• **HOW TO COMPLETE THIS TASK**
Repeat precisely the line in which "The height and" occurs and all lines that follow it in the entries below. Pictures must be omitted.

------------

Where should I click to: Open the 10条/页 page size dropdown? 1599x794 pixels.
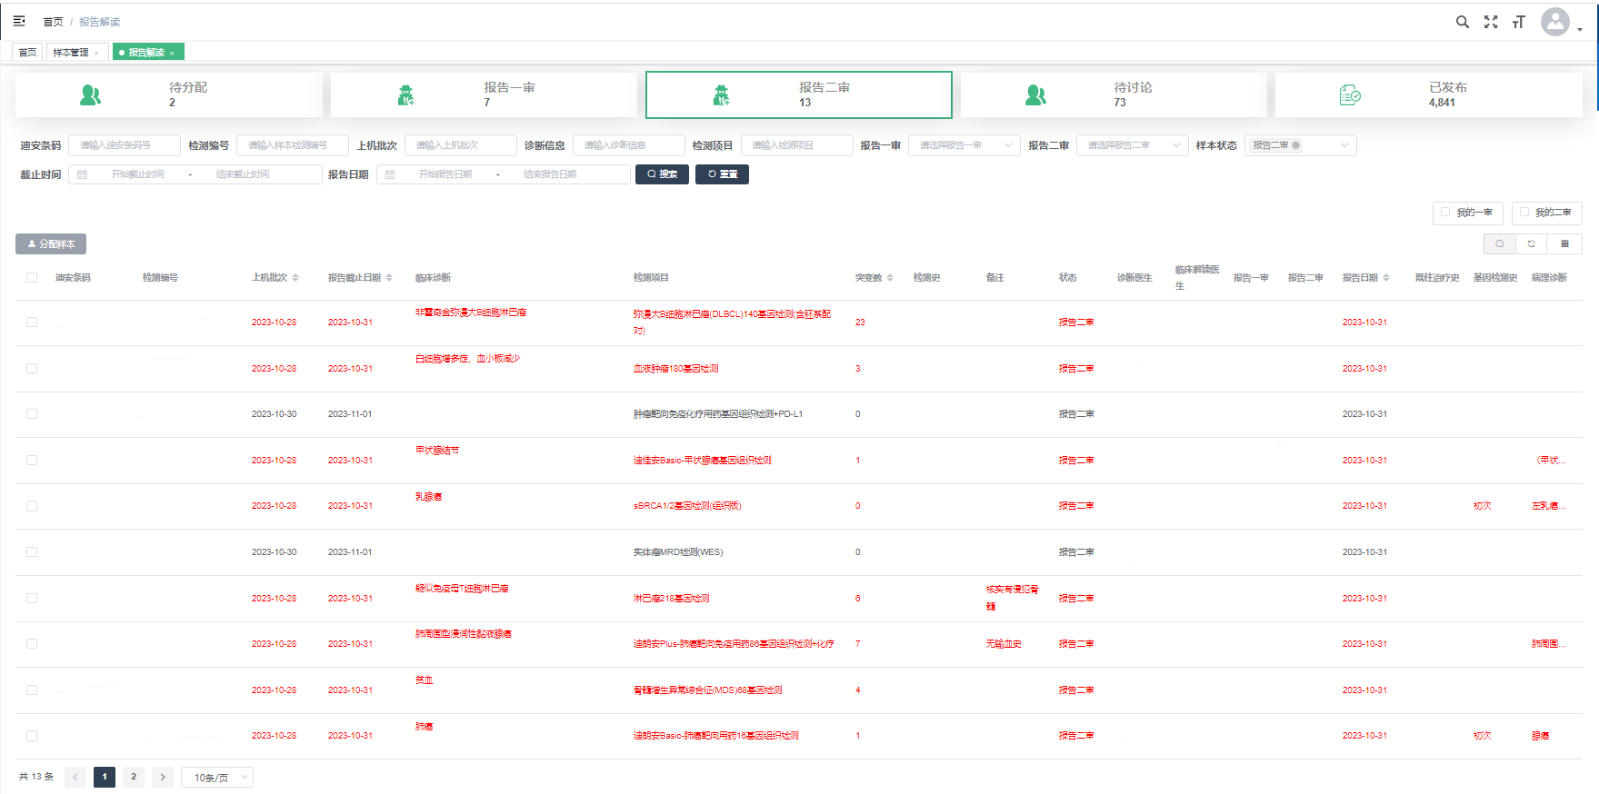pyautogui.click(x=217, y=778)
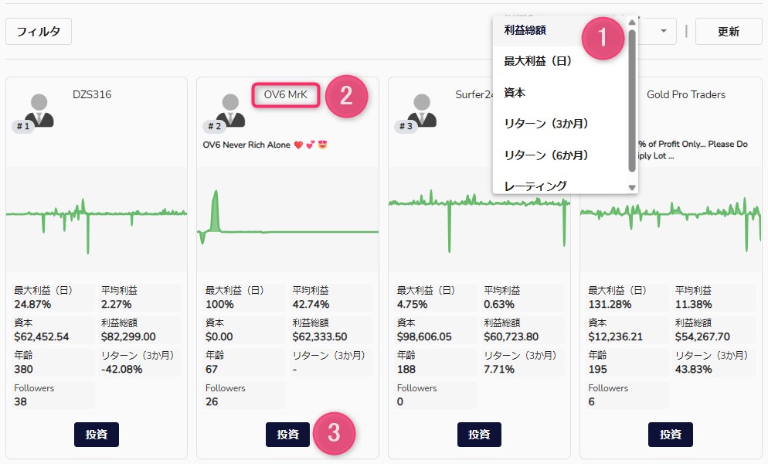768x464 pixels.
Task: Click the OV6 MrK avatar icon
Action: (x=232, y=104)
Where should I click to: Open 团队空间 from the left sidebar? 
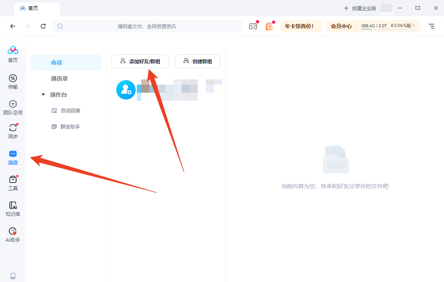(13, 106)
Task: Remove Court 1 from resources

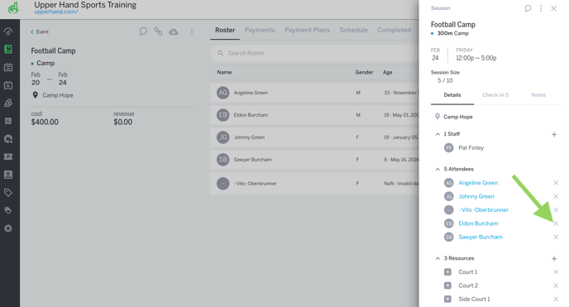Action: pos(556,272)
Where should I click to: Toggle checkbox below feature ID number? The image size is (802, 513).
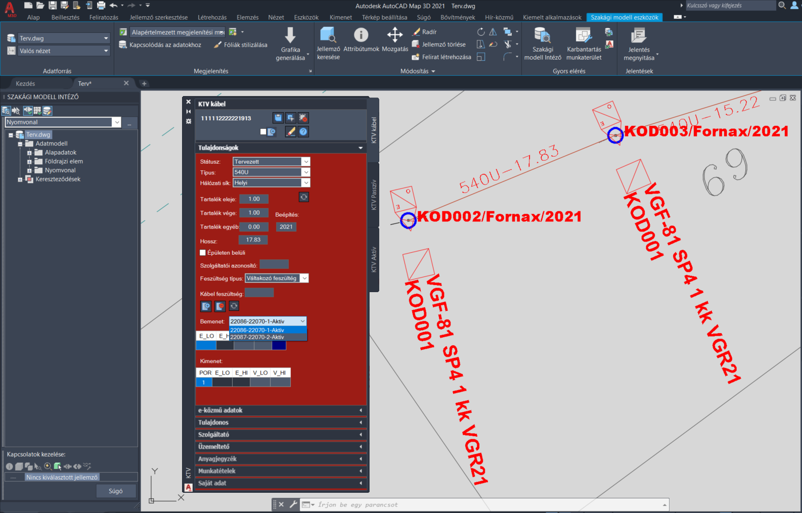tap(263, 131)
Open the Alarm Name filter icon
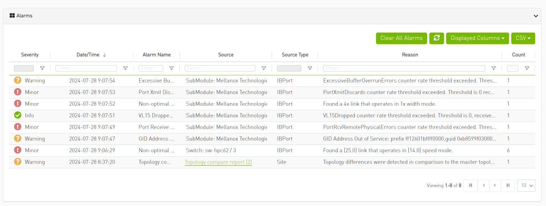Screen dimensions: 546x206 point(171,69)
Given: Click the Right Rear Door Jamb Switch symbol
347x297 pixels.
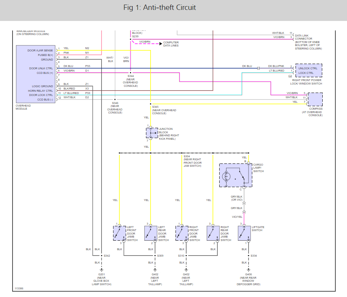Looking at the screenshot, I should pyautogui.click(x=213, y=233).
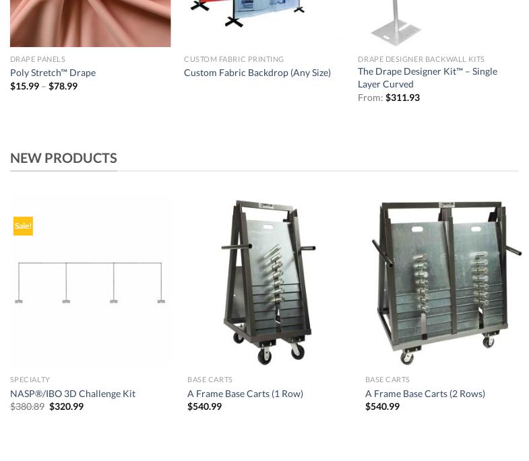The width and height of the screenshot is (529, 461).
Task: Open The Drape Designer Kit Single Layer Curved
Action: point(427,77)
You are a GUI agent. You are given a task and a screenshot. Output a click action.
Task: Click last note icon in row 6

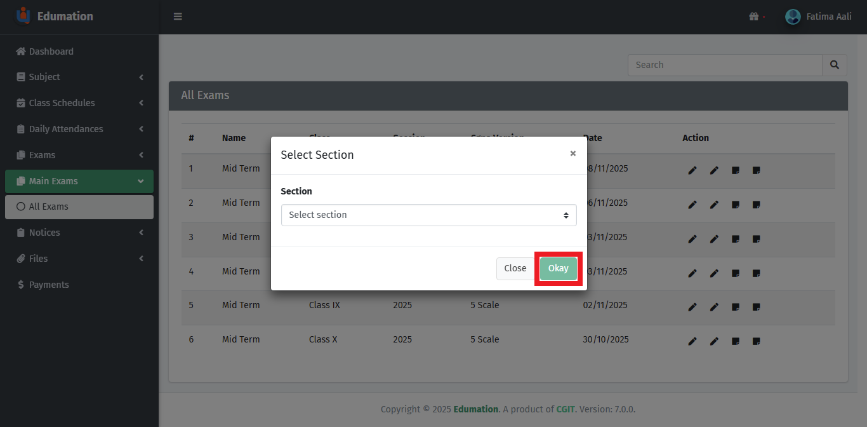click(x=756, y=341)
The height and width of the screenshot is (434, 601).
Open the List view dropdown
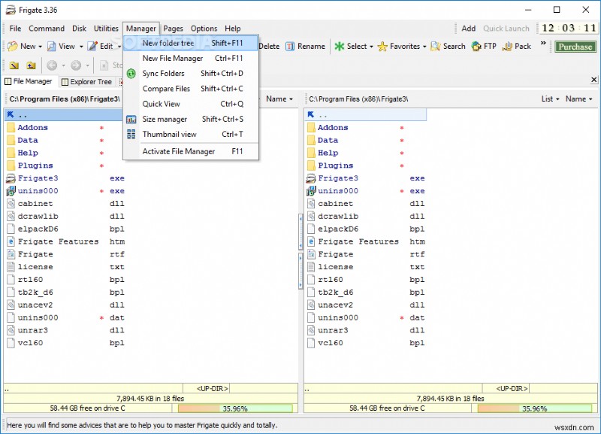click(548, 98)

------------

• **FINISHED TASK**
The height and width of the screenshot is (434, 601).
Open the List view dropdown
click(548, 98)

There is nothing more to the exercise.